El Decreto Supremo N° 5515, en sus arts. 9-II y 10-III, insiste en la no suplencia al
vicepresidente, ante la imposibilidad del uso de medios tecnológicos, por parte
del presidente, pues establece que “comunicará de forma expresa, escrita y con
precisión de fechas a quien ejerza la Vicepresidencia por mandato constitucional,
el detalle de acciones a realizar a efecto del ejercicio en suplencia temporal
de la Presidencia del Estado, el cual será interrumpido automáticamente, por la
presencia del Presidente del Estado, en territorio nacional”. (....). Y, "En el ejercicio en suplencia temporal de la Presidencia del Estado, dirigirá su accionar, salvo ampliación expresa del titular durante el periodo de vigencia
comunicado, en ambos casos, las acciones deberán estar ejecutadas en coordinación con el Ministro de la Presidencia
titular o interino, en congruencia con las políticas de Estado y de Gobierno correspondientes."

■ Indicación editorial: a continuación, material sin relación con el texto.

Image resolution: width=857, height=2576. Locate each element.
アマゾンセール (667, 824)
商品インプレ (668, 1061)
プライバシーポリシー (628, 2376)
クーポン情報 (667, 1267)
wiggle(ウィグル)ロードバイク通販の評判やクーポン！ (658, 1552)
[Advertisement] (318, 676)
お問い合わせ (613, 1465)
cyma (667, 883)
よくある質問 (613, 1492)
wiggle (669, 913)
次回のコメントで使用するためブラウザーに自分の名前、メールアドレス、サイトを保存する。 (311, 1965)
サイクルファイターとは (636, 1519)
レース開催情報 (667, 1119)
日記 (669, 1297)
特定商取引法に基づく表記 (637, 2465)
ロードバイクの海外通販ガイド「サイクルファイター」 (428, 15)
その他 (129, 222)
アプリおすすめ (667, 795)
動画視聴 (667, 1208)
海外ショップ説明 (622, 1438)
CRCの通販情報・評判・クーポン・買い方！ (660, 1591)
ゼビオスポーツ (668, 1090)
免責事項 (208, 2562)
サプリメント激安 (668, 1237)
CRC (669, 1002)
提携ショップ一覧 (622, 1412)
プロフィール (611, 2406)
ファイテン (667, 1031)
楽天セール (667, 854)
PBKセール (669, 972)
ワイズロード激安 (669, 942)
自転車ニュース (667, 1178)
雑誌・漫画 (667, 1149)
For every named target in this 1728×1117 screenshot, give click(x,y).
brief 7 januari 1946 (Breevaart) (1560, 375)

De allí que emerge una contradicción, pues si se dice que él seguirá al mando y lo hará con el uso de la tecnología y cuando no pueda, resulta que él condiciona al propio gusto y criterio del primer mandatario, no así a lo previsto por la normativa constitucional (art. 169-II CPE), lo cual, queda a todas luces evidente la total falta de confianza entre ambas autoridades nacionales.

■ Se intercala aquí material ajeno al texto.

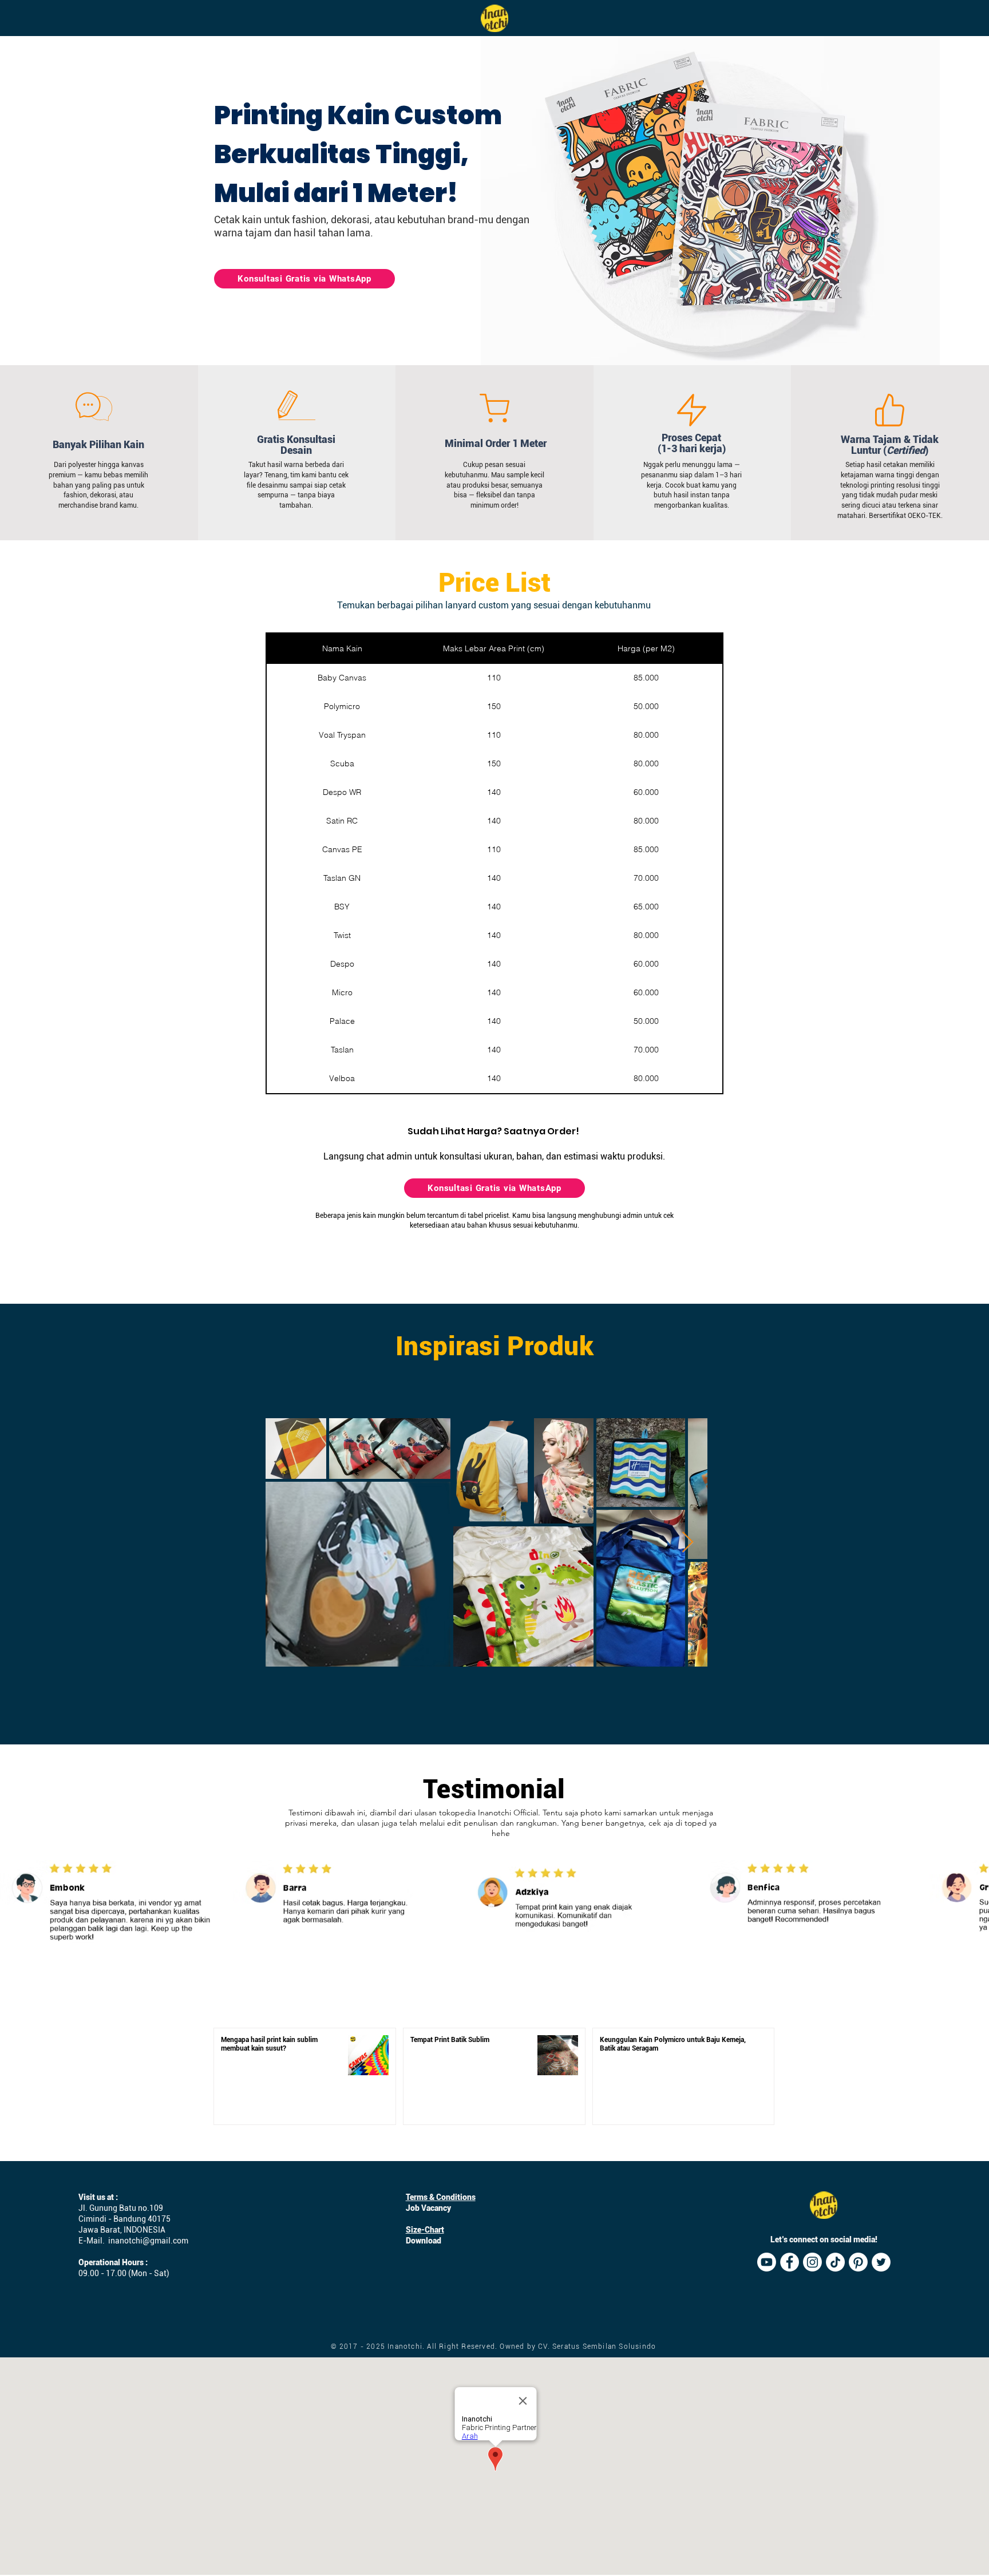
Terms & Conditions (441, 2197)
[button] (710, 200)
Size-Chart (425, 2229)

Es una gran calamidad, para cualquier pueblo de un país democrático, que deban
convivir en zozobra, ascuas y a merced, de la desconfianza profunda, alexitimia
o falta de empatía y entendimiento entre las dos máximas autoridades
nacionales.
Con todo ello, el origen y la motivación de todo este conflicto, es psicológico
y emocional, esto es, la ausencia de confianza entre ellos, pero esa desconfianza,
no es problema de los bolivianos, por lo tanto, para lograr una buena
conducción de un país, lo más sano, no es forzando la Constitución, ni por
decreto y tampoco mediante cantidad de simpatizantes o seguidores que apoyen o
no la postura de un presidente, sino que ellos dos se pongan verdaderamente
de acuerdo por un mejor destino del país, pues se supone que el pueblo los
eligió a ambos para eso y que como partido político tienen un sólido, innegable
y unísono proyecto de futuro para el país.

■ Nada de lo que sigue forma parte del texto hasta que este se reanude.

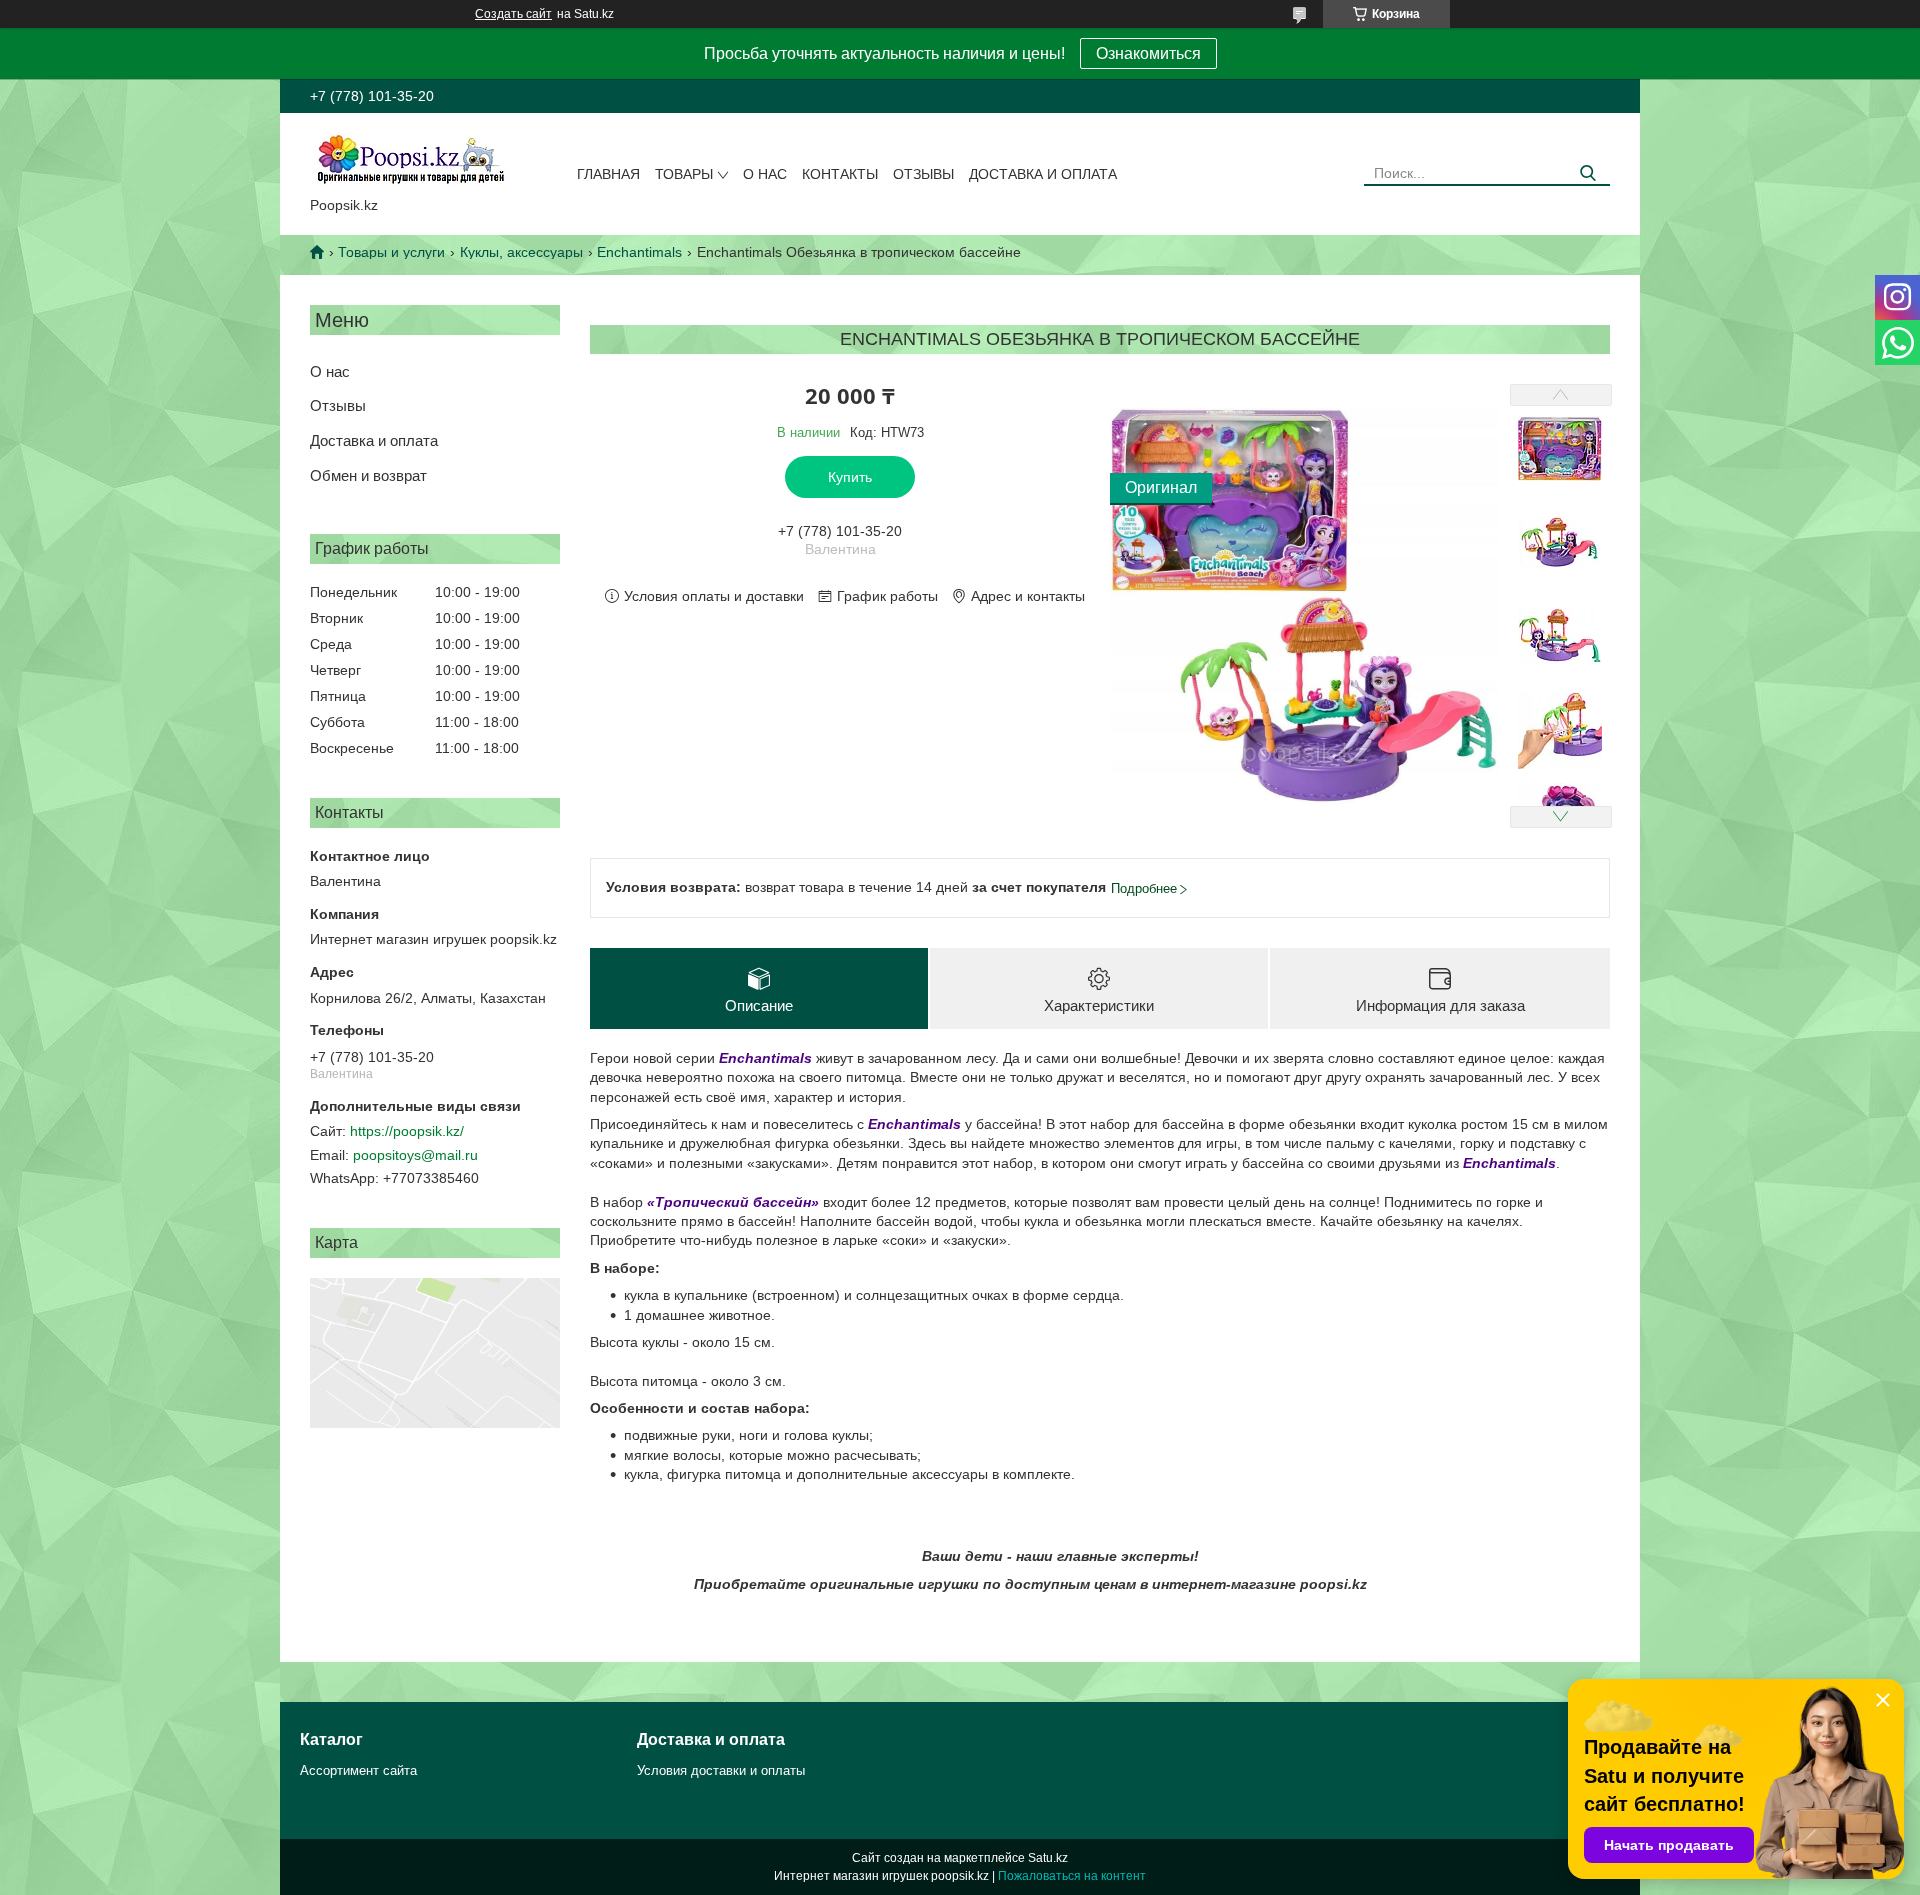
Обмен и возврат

Como “pueblo” (esto es, la suma de individuos
que defienden sus libertades, promueve la unidad y evitan caer en radicalismos
para no ser manipulados), no queremos gobiernos divididos y en consecuencia
débiles, sino que todos nos merecemos un gobierno unido y meritocrático, por lo
tanto, un gobierno fuerte, conformado por los auténticamente mejores (que construyen
en base a la sensatez, la conciencia, la acción íntegra y eficiente de cada uno
de sus componentes), no por impostores. Pensemos por el país.